Qu’avait-il encore à dire de si difficile à porter qu’il faille le temps et surtout l’Esprit Saint, souffle de vérité, pour y parvenir?

Chaque époque aurait donc son mystère, quelque chose qui jusqu’alors caché se dévoilerait? Quel serait le secret offert à notre époque?

Si l’on considère nos sociétés occidentales en pleine déchristianisation, on est porté à croire qu’il n’y aura plus rien de nouveau sous le soleil de l’Évangile en ces temps de confusion. L’Évangile, pourtant toujours nouveau, apparaît édulcoré, affadi, frelaté. Il arrive même qu’on le brandisse – sans l’ouvrir – pour promouvoir une morale qui s’exprime dans un langage qui souffre d’un certain décalage par rapport aux temps que nous vivons. Ainsi aspire-t-on à une nouvelle évangélisation, mais peut-il encore sortir quelque chose de bon de cette bonne nouvelle?

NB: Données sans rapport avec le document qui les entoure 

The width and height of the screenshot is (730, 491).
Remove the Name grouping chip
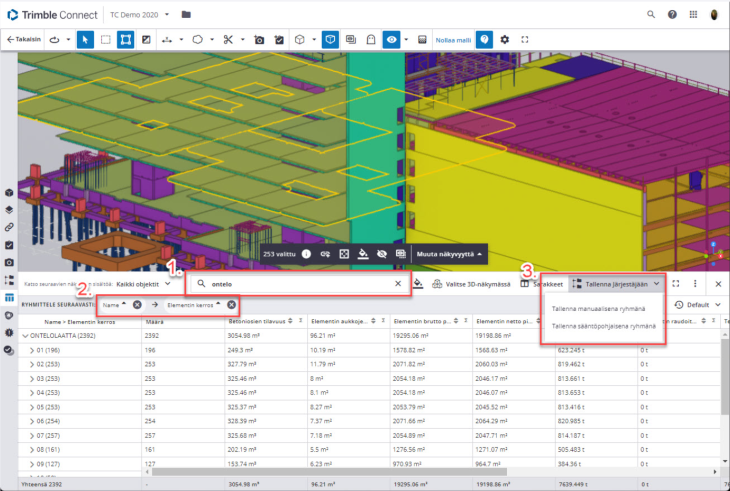[136, 304]
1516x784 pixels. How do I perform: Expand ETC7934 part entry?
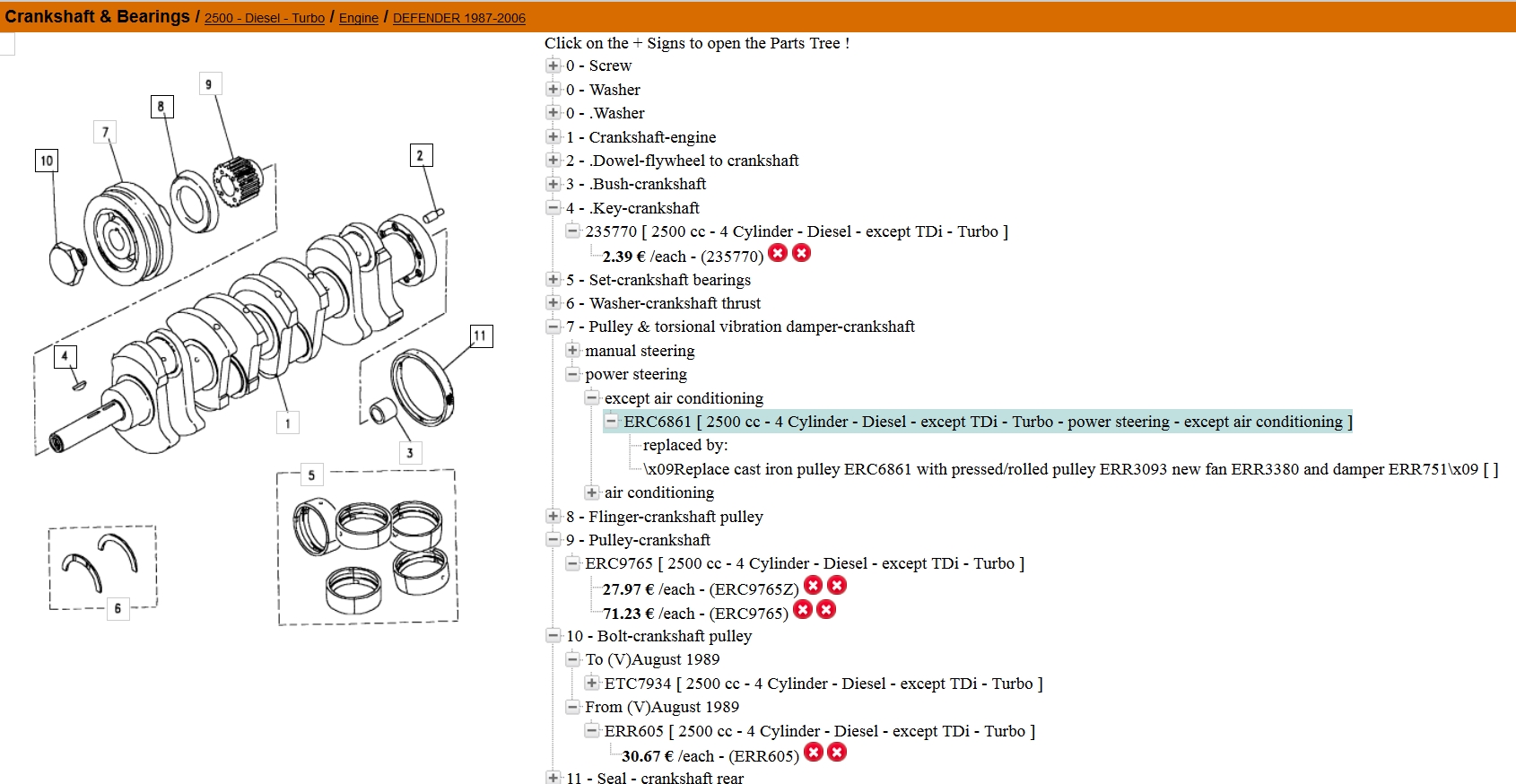[591, 683]

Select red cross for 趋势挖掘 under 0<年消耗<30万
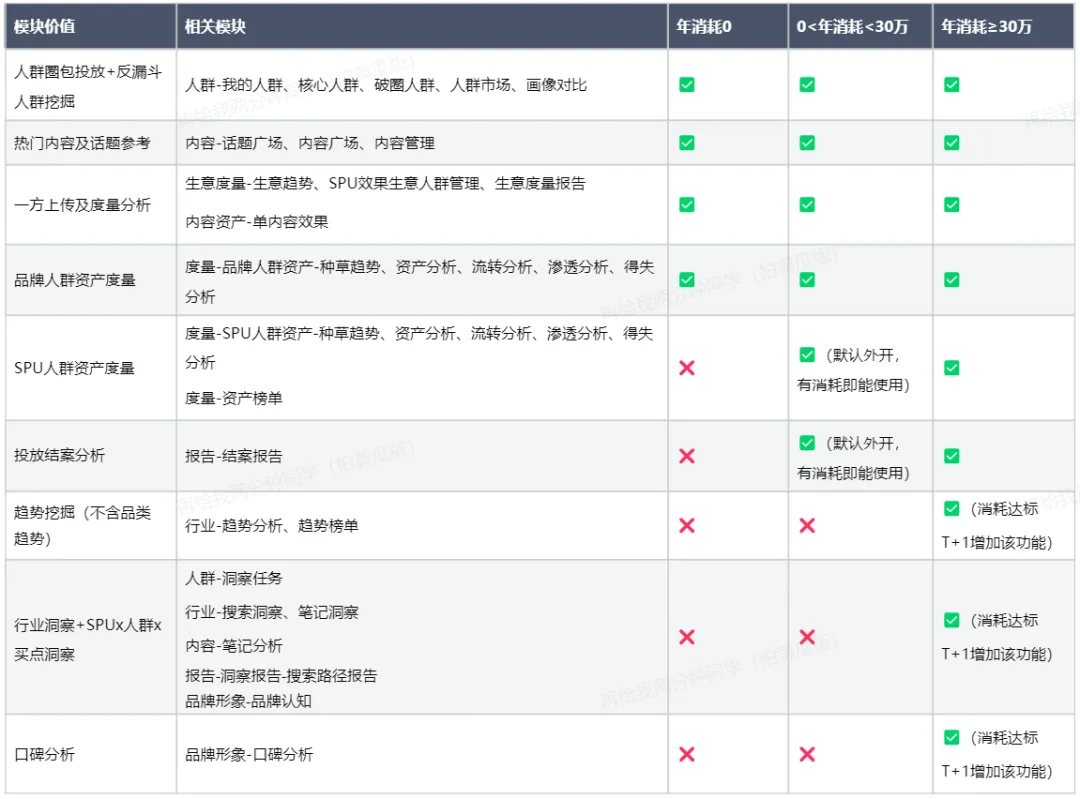[x=807, y=525]
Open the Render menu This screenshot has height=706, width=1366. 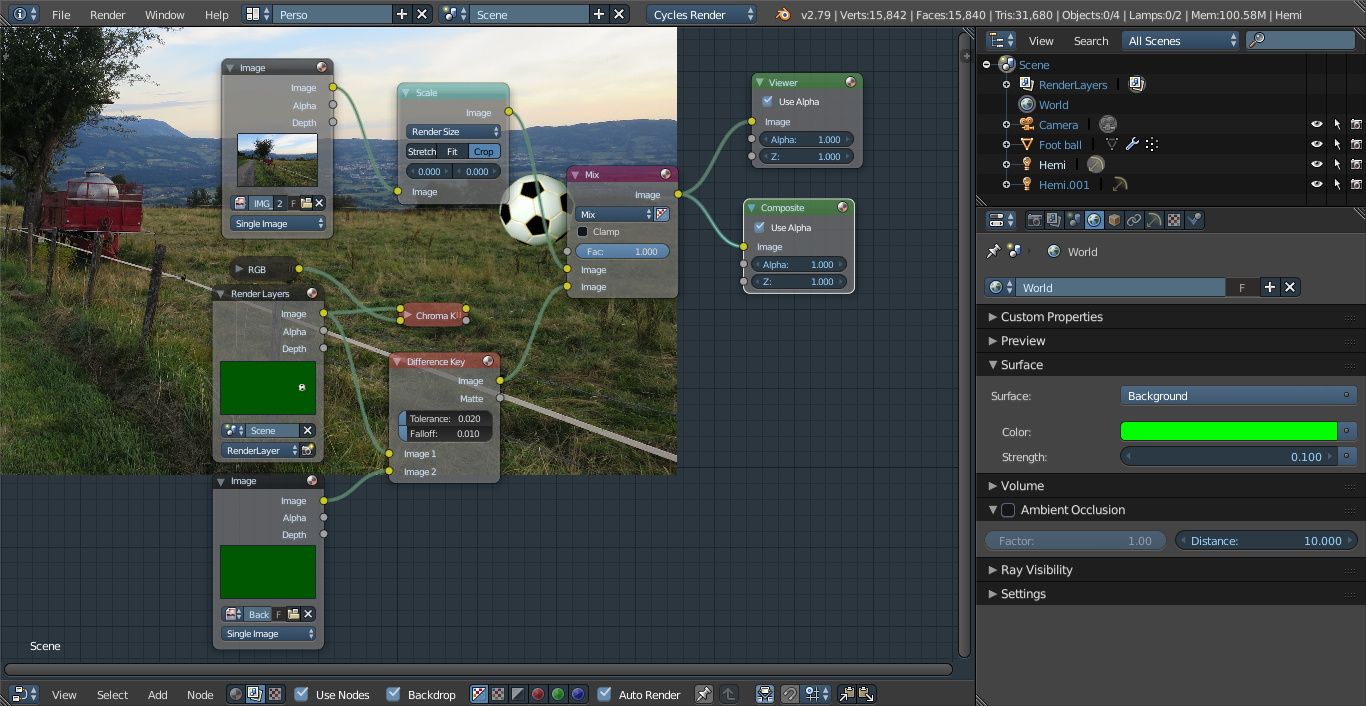(x=108, y=15)
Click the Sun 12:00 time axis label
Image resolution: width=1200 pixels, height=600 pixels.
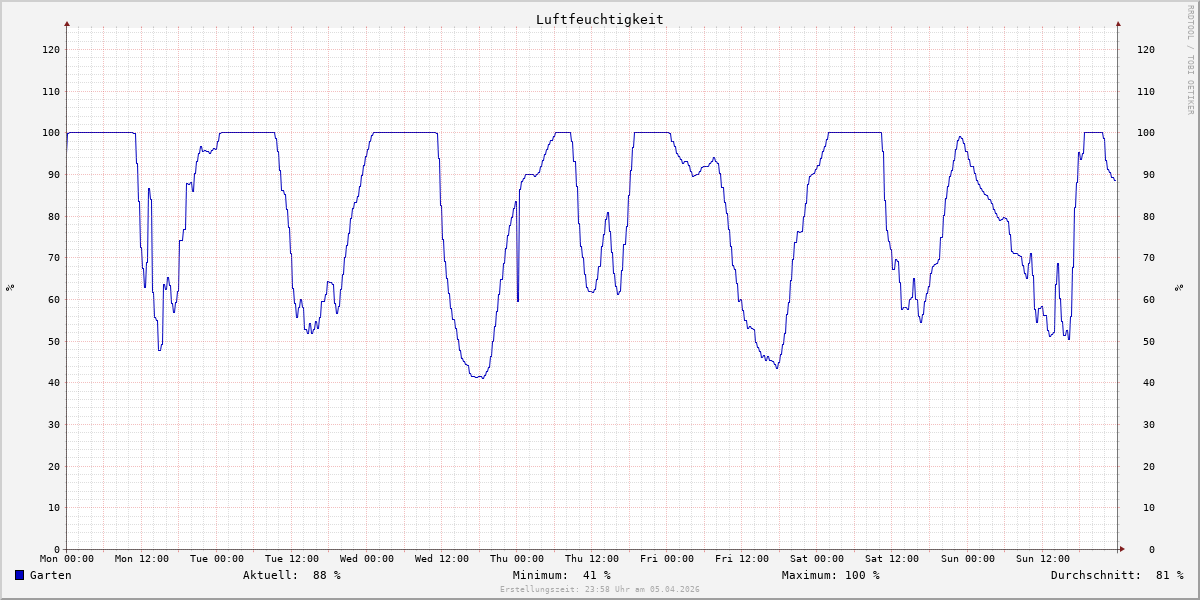pyautogui.click(x=1042, y=559)
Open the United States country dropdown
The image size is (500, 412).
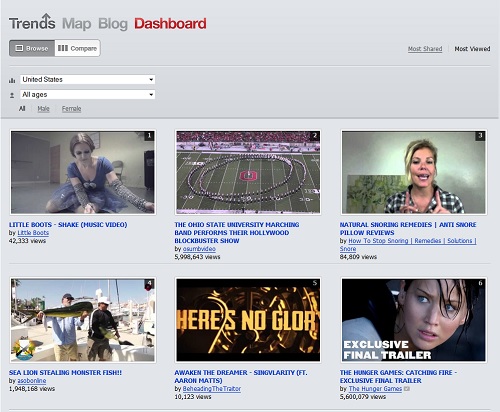88,79
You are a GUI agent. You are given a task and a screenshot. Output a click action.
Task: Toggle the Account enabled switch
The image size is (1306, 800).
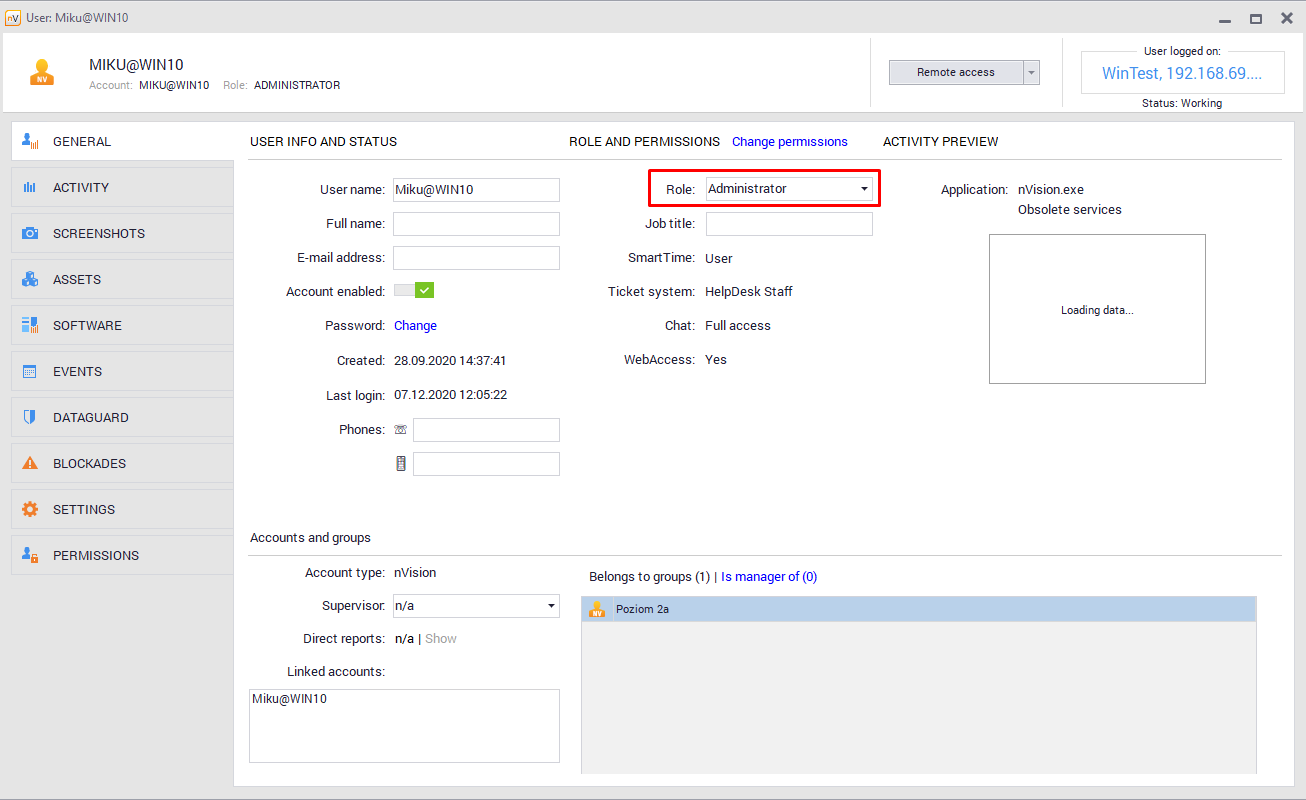[414, 291]
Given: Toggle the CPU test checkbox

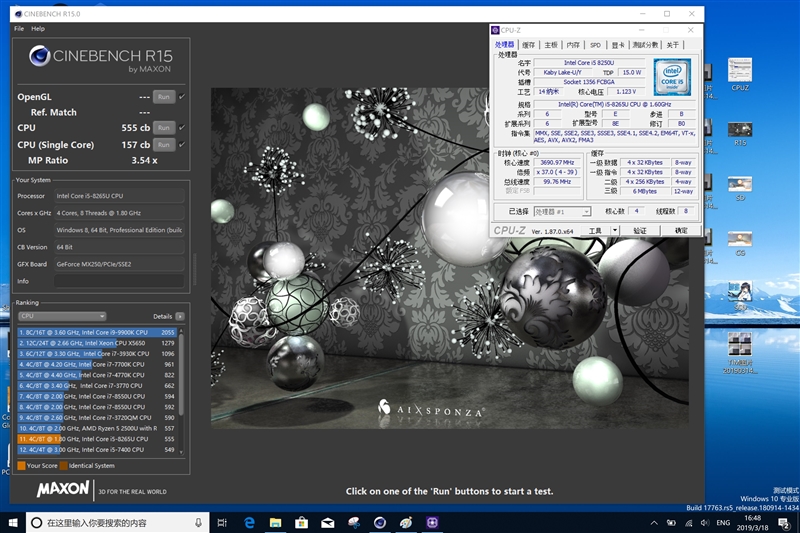Looking at the screenshot, I should pyautogui.click(x=182, y=128).
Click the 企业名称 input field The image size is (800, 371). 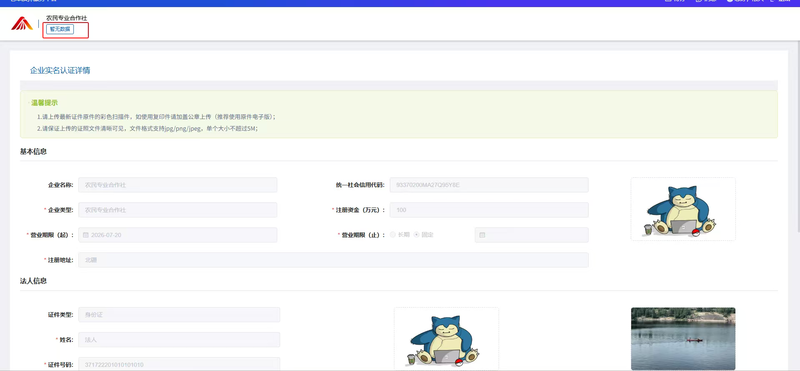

Iéshoua a vécu environ trois ans de vie publique, partiellement publiée dans les évangiles. Nous disons « partiellement publiée », puisque Jean témoigne lui-même du fait que tout est loin d’avoir été consigné: « Iéshoua en a fait beaucoup d’autres. Si tout cela était écrit un à un, même l’univers, je pense, ne pourrait contenir les livres écrits. » (CT, Jean 21, 25)

Et cela ne tient même pas compte des trente années que Iéshoua a vécu précédemment avec ses parents, amis et compatriotes. Une part de vie au moins dix fois plus grande: 30 ans contre 3! On aborde ces années primordiales en passant, les réduisant bien souvent à un récit de légendes charmantes que l’on reprend aux fêtes de Noël. Pourtant, cette vie elle-même dite cachée ne l’est pas complètement puisque Matthieu et Luc en évoquent les évènements cruciaux au début de leurs évangiles respectifs. Alors pourquoi demeure-t-elle dans l’ombre?

Peut-être que le vécu de cette période fait justement partie de ces choses cachées que les disciples étaient encore incapables de porter?

Le rapport d’amour inédit vécu par Mariam et Iôçeph (« Marie » et « Joseph », en hébreu) dont Iéshoua a été le témoin privilégié, leur mariage unique dont il a été le fruit par l’Esprit Saint, accomplissant la promesse faite au roi David par Dieu lui-même, imprègnent, croyons-nous, son enseignement à des degrés de profondeur encore insoupçonnés.

Si l’on pense notamment au rapport entre l’homme et la femme, on peut dire que Iéshoua a causé toute une commotion lorsqu’il a répondu à une question sur le divorce en évoquant le texte de la Genèse : « Homme et femme, il les créa. C’est pourquoi l’homme s’attache à sa femme et ils ne font plus qu’une seule chair. » Dans le même contexte, il a même suscité une incompréhension totale chez ses disciples en leur révélant qu’il y aurait des eunuques à cause du Royaume des cieux. (Matthieu 19, 3-12)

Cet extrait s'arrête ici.